“Io lavoro perché mi è una necessità indispensabile all’anima, Per il resto, se vi è qualcosa da dire, penseranno i miei disegni e le mie sculture”. Queste alcune parole pronunciate dallo scultore Giacomo Manzù. Chissà, davvero che cosa potrebbero dire le sue opere, sulla diatriba fra la Provincia di Bergamo, luogo natale dell’artista, che chiede la traslazione delle sue spoglie al comune romano di Ardea, cittadina dove il grande scultore scomparve nel 1991 e dove sorge un museo- mausoleo a lui dedicato, gestito dallo stato. La moglie appoggia la provincia orobica e chiede la traslazione. “E’ una questione che riguarda gli eredi e non capisco la polemica fra gli enti politici e i giornali che se ne occupano- dice il professor Vittorio Sgarbi a Il Sussidiario.net– e non Bergamo o Ardea. Teoricamente, se è morto ad Ardea ed è stato sepolto in quel luogo, Bergamo non può fare nulla se non dedicargli un monumento, perché le ceneri appartengono alla moglie e alla famiglia”.  La Provincia di Bergamo aveva già acquisito nel 2002 quattro opere dell’artista che attualmente sono in mostra a Palazzo Tasso. Il sindaco di Ardea, Eufemi non gardisce la richiesta bergamasca e controbatte: “Il museo deve restare sul litorale a sud di Roma anche «perché l’intero movimento culturale, nazionale e internazionale ne riconosce il radicamento territoriale”. Abbiamo chiesto un commento a Giuseppe Frangi, esperto e appassionato d’arte.



Come giudica la richiesta della Provincia di Bergamo di avere le spoglie di Manzù?

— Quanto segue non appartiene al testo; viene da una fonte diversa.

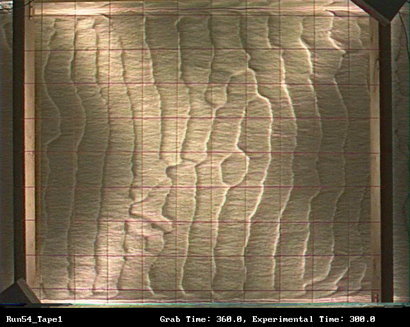The width and height of the screenshot is (410, 327).
Task: Click the 300.0 experimental time value
Action: (362, 319)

Così come appare, sembra che abbia un po’ l’aria di una pretesa: una cittadina come Ardea, dove Manzù ha vissuto per gli ultimi trent’anni e che quindi ha scelto come casa sua e che gli ha dedicato un museo, è molto legata alla sua storia. Alla luce di questo, per proporre la traslazione delle spoglie occorre avere delle forti motivazioni. Diverso sarebbe se Ardea non fosse più in grado di gestire la fondazione e tutto ciò che è legato alla sua memoria: ma non mi sembra questo il caso.



Forse, le autorità bergamasche intendono far valere le origini dell’artista.

Se la motivazione di portare la salma a Santa Maria Maggiore è puramente simbolica, di riappropriazione della memoria di un artista che poteva essere nato a Roma ma è diventato comunque famoso in tutto il mondo, la questione mi lascia perplesso. Occorre, a mio parere, rispettare la sua parabola e la scelta di Ardea come patria.

La moglie stessa chiede che la salma venga traslata a Bergamo.

Questa è una questione curiosa. Probabilmente ha il desiderio di rilanciare la memoria del marito ma deve spiegare le motivazioni di una tale richiesta. Sarebbe, però, più interessante capire se ci fosse un progetto di valorizzazione della sua produzione in un contesto differente.



Potrebbe scatenarsi una guerra fra le due istituzioni?

Non avrebbe senso, in un momento come questo, innescare un braccio di ferro fra due zone d’Italia. Anche perché, se davvero c’è un progetto che eventualmente coinvolge anche la moglie la famiglia deve essere motivato perché rischia di essere vissuto come uno sgarro da chi lo subisce.

Quale potrebbe essere una proposta per mettere d’accordo le due città?

Forse, la città di Bergamo e la Provincia dovrebbero metter nero su bianco un progetto vero e proprio sulla valorizzazione artistica del patrimonio che ha lasciato Manzù e la via migliore per far ciò potrebbe essere la creazione di un gemellaggio fra le due istituzioni per evitare che questo venga percepito come un “furto” ad una comunità che, ormai, sente come suo. Un’unione perché no fra nord e sud in nome di Manzù in modo tale che non ci sia qualcuno che guadagna qualcosa e qualcuno che ci perde.

Lei ha memoria di altri episodi simili?

La più famosa è il trafugamento da parte dei fiorentini della salma di Michelangelo, sepolto a Roma. L’artista non aveva mai voluto tornare a Firenze da vivo per una querelle con la famiglia dei Medici. Ma questo è avvenuto in altri tempi e con altre motivazioni. L’iniziativa della Provincia di Bergamo mi sembra un gesto più altro politico-rappresentativo e non un’azione partecipata con la popolazione.